• _PROBLEM STATEMENT_: Return each line exactly, from the one that has "The image size is (1568, 699)." through the end of the entries, both ends included. Pictures do not belong.

• _DATA FOR THIS TASK_:
○ ○ ○

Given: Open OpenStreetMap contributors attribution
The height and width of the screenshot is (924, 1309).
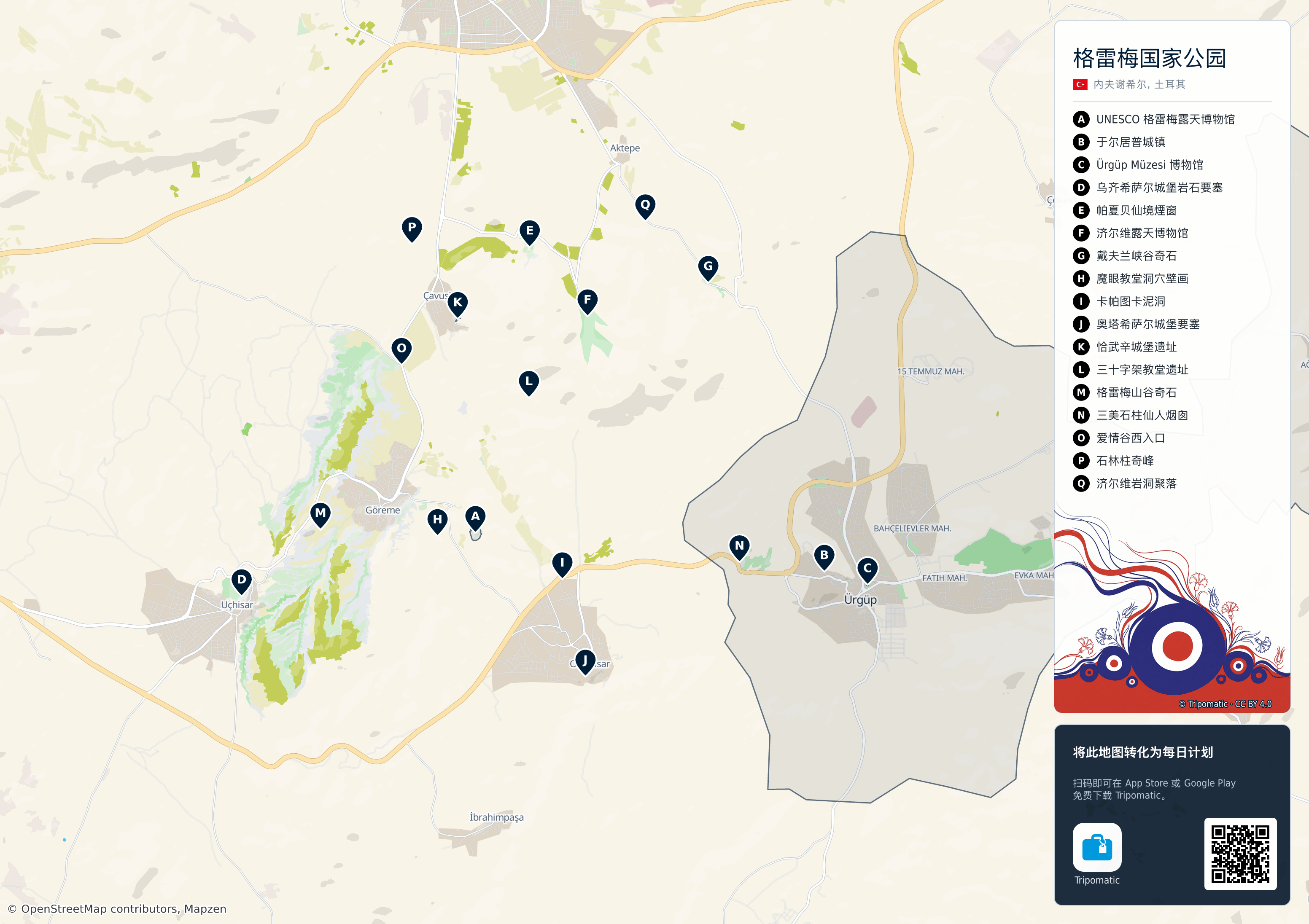Looking at the screenshot, I should tap(117, 908).
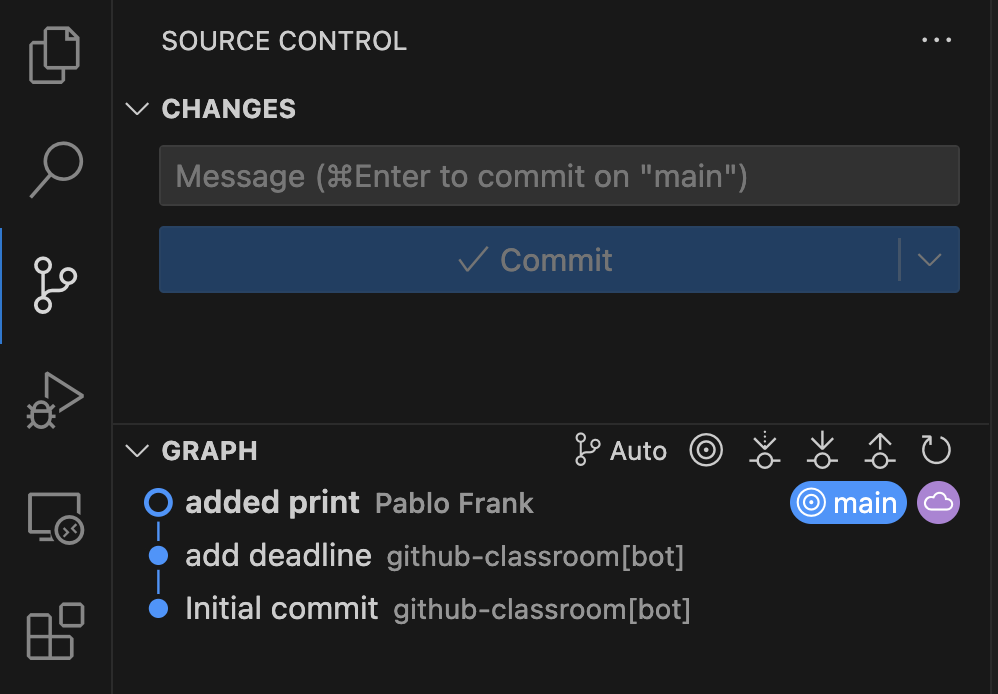Open the Extensions view

(55, 631)
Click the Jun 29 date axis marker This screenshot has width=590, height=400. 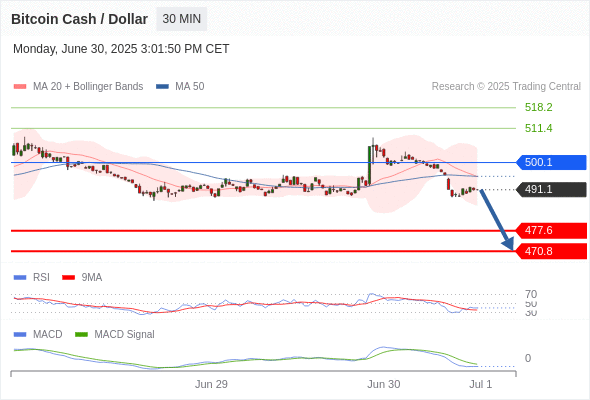click(211, 384)
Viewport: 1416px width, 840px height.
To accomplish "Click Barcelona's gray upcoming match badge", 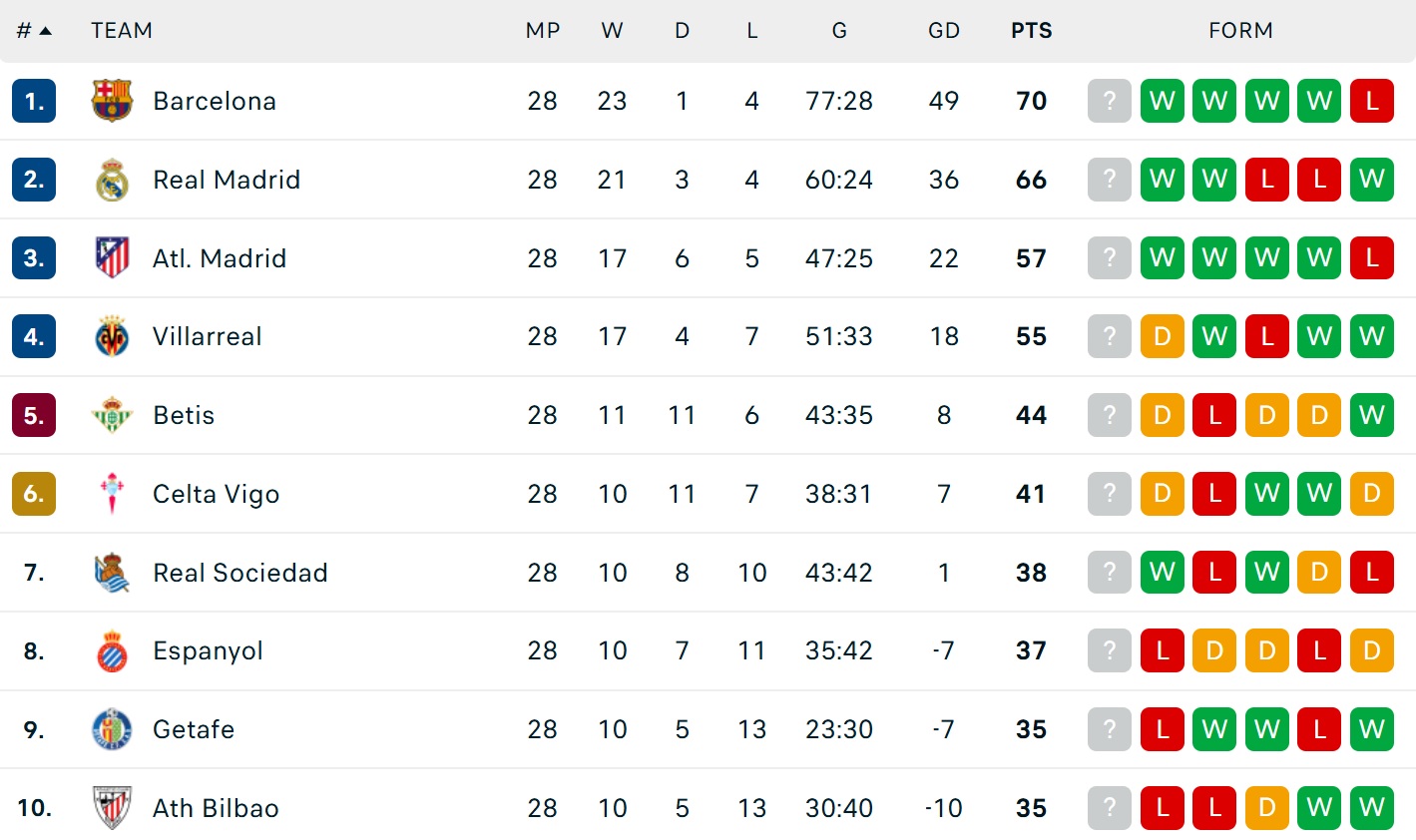I will click(1109, 101).
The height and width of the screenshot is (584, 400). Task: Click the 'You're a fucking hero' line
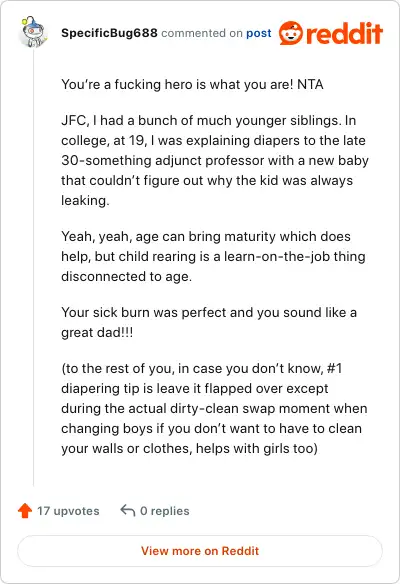click(192, 85)
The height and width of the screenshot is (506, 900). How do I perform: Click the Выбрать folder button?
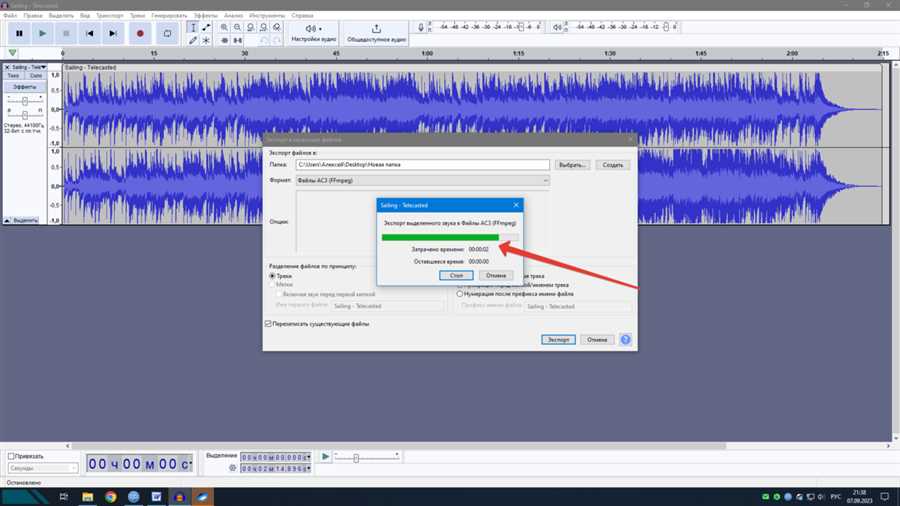click(x=572, y=165)
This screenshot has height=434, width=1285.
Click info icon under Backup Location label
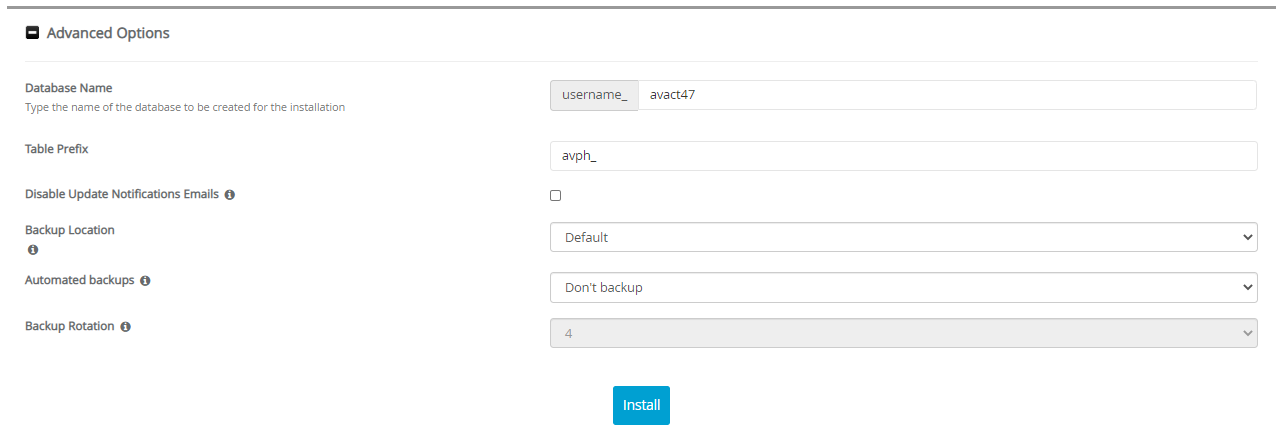[x=32, y=249]
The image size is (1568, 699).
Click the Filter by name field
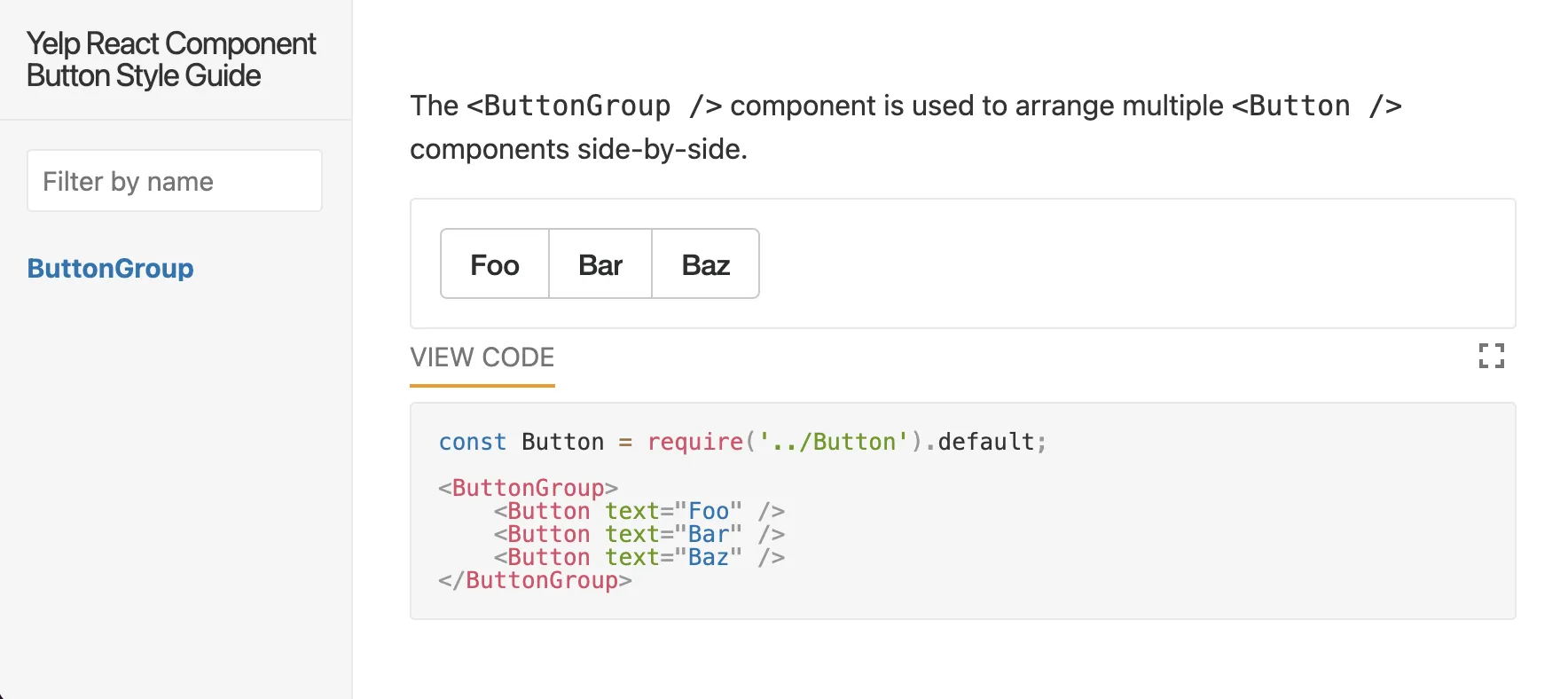(174, 180)
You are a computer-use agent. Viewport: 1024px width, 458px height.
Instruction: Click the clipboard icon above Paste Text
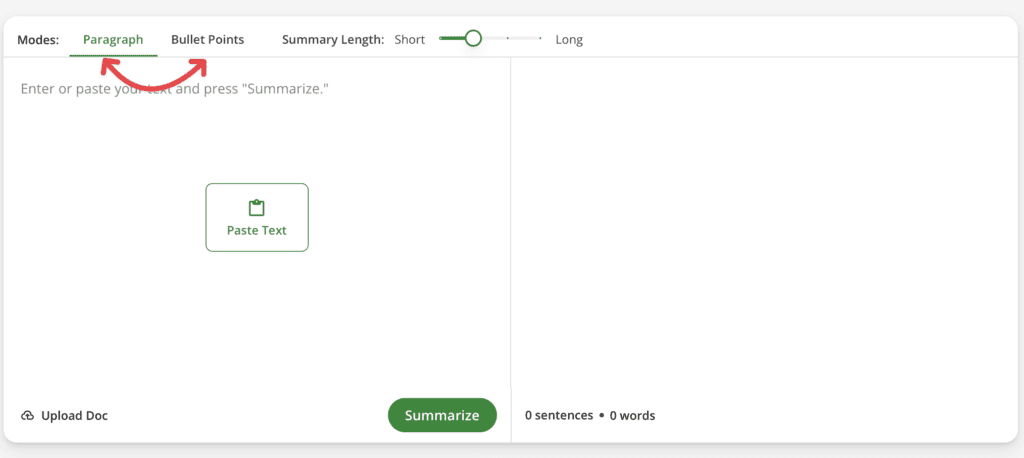coord(257,208)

○ ○ ○

• _EXERCISE ANSWER_:
The image size is (1568, 699).
Click the Filter by name field
(174, 180)
You are a computer-use agent. Viewport: 1024px width, 458px height.
Instruction: Click the clipboard icon above Paste Text
coord(257,208)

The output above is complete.